■ **Directions**: Copy out every line of the rows below, from the line containing "Given: Click the white" through the line containing "Action: [40, 187]", with both of those lines included.

┌────────

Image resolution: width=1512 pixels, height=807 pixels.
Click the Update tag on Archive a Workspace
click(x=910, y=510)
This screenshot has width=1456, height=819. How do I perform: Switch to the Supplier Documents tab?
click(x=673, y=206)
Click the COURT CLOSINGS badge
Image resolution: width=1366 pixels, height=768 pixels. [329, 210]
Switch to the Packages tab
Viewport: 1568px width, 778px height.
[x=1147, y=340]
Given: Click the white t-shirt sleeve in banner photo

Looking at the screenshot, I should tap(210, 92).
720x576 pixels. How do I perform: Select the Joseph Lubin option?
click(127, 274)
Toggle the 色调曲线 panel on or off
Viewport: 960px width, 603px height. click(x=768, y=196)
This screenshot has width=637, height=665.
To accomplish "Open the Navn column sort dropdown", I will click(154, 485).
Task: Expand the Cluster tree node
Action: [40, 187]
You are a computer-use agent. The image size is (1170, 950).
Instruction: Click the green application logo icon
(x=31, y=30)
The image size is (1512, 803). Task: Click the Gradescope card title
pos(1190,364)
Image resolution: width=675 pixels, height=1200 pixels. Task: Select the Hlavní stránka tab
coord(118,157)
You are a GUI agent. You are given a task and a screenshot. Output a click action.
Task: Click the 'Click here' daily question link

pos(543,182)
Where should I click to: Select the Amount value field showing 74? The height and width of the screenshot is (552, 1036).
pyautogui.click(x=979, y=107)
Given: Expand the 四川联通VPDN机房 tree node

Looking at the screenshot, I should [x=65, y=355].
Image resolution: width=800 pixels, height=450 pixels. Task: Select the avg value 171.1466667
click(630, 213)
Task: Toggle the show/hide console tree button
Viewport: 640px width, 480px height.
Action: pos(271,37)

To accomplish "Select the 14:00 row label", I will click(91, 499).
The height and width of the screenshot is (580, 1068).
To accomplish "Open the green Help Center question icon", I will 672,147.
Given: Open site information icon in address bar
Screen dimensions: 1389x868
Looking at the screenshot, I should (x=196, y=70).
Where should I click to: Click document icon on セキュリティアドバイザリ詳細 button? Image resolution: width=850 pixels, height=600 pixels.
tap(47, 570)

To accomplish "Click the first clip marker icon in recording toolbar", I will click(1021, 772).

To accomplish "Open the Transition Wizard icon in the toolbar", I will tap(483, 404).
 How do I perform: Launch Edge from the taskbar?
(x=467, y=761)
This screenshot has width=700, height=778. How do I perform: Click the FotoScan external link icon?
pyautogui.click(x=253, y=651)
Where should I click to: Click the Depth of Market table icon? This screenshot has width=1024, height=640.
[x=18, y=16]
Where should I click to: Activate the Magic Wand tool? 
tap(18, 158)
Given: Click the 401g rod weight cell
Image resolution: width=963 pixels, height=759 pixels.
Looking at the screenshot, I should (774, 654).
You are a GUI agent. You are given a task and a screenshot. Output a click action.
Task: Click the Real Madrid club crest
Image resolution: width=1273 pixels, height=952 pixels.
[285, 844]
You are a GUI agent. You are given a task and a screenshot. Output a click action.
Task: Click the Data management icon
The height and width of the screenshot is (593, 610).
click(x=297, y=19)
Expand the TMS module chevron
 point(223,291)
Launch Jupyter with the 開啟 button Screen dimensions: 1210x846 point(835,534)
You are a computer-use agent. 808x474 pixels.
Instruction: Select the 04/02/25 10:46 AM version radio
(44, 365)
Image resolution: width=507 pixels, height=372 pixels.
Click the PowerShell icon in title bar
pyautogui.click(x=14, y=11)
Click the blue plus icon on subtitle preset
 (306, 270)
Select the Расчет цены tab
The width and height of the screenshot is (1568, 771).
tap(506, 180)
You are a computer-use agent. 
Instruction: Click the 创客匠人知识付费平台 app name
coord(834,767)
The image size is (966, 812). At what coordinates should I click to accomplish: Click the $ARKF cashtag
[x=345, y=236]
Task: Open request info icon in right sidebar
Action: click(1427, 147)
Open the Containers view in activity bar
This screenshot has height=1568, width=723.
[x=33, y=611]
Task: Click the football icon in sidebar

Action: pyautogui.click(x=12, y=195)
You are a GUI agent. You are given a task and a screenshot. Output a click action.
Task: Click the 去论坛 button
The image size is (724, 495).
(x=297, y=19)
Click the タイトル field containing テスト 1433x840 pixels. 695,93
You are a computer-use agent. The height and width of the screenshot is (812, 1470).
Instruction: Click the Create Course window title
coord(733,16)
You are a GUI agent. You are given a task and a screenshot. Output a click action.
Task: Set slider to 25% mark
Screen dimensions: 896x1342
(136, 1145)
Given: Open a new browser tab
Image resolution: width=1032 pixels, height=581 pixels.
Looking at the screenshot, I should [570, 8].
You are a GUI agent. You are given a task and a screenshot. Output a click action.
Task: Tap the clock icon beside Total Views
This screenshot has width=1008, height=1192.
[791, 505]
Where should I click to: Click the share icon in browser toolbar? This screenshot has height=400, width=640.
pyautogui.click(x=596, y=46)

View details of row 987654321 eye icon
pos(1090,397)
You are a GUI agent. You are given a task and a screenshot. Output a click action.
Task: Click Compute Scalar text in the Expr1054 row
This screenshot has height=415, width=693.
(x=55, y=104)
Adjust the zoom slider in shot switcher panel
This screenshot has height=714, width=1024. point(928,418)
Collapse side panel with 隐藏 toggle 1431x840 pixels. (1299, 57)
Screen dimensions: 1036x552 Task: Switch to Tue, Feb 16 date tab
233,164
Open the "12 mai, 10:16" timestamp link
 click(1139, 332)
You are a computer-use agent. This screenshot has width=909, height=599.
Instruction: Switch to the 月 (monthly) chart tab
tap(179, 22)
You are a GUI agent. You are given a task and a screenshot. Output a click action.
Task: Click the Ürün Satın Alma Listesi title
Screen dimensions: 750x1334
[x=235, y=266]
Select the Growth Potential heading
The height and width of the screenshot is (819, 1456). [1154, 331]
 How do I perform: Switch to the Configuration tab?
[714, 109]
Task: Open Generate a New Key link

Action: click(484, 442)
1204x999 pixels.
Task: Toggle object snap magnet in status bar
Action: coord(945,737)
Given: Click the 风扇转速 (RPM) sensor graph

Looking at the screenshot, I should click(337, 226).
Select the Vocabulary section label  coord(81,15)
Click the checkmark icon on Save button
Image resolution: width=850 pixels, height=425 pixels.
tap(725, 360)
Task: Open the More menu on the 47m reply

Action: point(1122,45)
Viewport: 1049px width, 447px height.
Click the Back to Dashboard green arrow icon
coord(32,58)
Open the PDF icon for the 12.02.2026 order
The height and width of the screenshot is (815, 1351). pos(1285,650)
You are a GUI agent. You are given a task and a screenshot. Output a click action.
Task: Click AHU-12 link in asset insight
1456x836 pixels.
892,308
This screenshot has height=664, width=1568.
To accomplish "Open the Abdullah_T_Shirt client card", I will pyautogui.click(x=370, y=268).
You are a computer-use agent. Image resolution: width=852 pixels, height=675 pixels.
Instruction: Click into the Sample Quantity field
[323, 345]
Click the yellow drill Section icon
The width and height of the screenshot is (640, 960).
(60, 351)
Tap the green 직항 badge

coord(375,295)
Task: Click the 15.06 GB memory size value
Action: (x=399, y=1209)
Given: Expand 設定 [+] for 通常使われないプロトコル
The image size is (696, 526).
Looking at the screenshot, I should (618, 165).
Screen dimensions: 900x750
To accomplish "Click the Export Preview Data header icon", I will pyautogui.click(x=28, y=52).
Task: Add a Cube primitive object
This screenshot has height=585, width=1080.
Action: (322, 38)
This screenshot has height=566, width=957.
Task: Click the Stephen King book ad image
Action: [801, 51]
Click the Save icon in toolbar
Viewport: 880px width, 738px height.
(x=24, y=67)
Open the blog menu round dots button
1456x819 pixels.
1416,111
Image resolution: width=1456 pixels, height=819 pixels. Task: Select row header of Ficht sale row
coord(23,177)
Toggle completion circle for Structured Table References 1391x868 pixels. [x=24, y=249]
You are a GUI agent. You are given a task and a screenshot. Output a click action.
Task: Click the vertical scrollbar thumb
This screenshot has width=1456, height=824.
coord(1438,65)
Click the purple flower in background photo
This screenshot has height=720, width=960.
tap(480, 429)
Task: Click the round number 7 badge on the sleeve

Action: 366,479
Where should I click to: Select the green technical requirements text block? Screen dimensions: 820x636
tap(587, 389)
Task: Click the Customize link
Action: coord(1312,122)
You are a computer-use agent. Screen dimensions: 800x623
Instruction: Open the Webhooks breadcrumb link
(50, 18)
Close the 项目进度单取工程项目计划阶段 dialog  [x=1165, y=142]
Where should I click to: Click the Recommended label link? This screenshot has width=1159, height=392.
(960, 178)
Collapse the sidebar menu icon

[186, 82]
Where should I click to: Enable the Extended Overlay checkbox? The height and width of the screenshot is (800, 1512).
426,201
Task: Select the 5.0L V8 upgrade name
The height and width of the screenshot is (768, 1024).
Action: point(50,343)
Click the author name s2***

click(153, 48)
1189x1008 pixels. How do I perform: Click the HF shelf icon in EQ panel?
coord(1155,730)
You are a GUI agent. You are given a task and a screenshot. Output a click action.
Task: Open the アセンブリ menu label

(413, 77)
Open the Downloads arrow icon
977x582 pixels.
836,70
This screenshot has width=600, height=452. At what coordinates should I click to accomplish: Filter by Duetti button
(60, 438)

└────────

■ **Solution to this task**:
Given: Click the white t-shirt sleeve in banner photo

Looking at the screenshot, I should tap(210, 92).
720x576 pixels. How do I perform: Select the Joseph Lubin option?
click(127, 274)
Toggle the 色调曲线 panel on or off
Viewport: 960px width, 603px height. click(x=768, y=196)
This screenshot has width=637, height=665.
To accomplish "Open the Navn column sort dropdown", I will click(154, 485).
Task: Expand the Cluster tree node
Action: [40, 187]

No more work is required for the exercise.